**PAGE EXCERPT:**

-=-=-

# Bristol & Surrounding Area 1st June 2014



## Crafty_Blade (Jul 11, 2012)

Good little meet last time at short notice so looking to develop it into something bigger on a regular basis going forward, proposing the Willy Wicket pub again on the Bristol Spine Road post code... BS36 1DP at 12:30-1pm on the 1st June 2014. Perhaps start with a spot of lunch and see where it takes us

Please put your name down if you are interested or would like to propose another venue

1.
2.


----------



## SPEED MERCHANT (Jun 5, 2006)

If it's been sanctioned by the cricket club then post in the events section of the forum, not in the calendar as it won't get a lot of exposure. Make sure you check the posting event rules first and if it complies no problem!


----------



## Crafty_Blade (Jul 11, 2012)

Cricket club? Sorry Speed Merchant I'm obviously being a bit thick, I'm not quite following here...and when you say post in the events section you mean in 'Meetings, Events, Gathering - UK and Ireland'? Sorry again haven't done this before


----------



## SPEED MERCHANT (Jun 5, 2006)

No worries fella, sorry I meant the Willy Wicket Pub, I was multi tasking earlier and got posts round the wrong way! As long as the owner/landlord has given permission then go ahead and post it in the section highlighted below for you.

http://www.gtr.co.uk/forum/meetings-events-gatherings-uk-ireland.html

I keep having to delete people putting posts in the calendar section as its not designed for that!


----------



## Crafty_Blade (Jul 11, 2012)

-=-=-

**DATA SECTION:**

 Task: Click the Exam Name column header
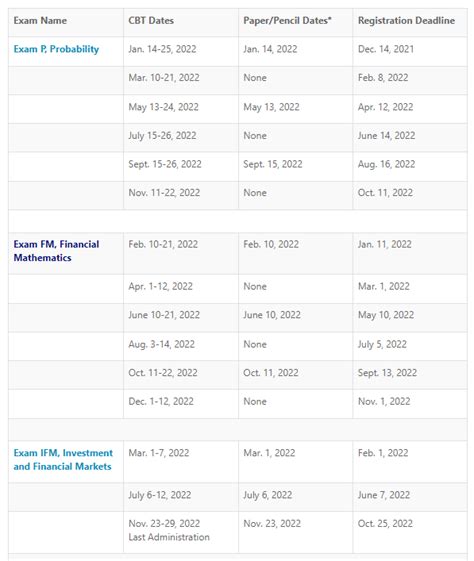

-=-=-

**SHORT PROBLEM:** Can you copy the forum thread starting at the words "Cricket club? Sorry" and stopping after "below for you.", with "fella" changed to "mate"?

**WRITTEN SOLUTION:**
Cricket club? Sorry Speed Merchant I'm obviously being a bit thick, I'm not quite following here...and when you say post in the events section you mean in 'Meetings, Events, Gathering - UK and Ireland'? Sorry again haven't done this before


----------



## SPEED MERCHANT (Jun 5, 2006)

No worries mate, sorry I meant the Willy Wicket Pub, I was multi tasking earlier and got posts round the wrong way! As long as the owner/landlord has given permission then go ahead and post it in the section highlighted below for you.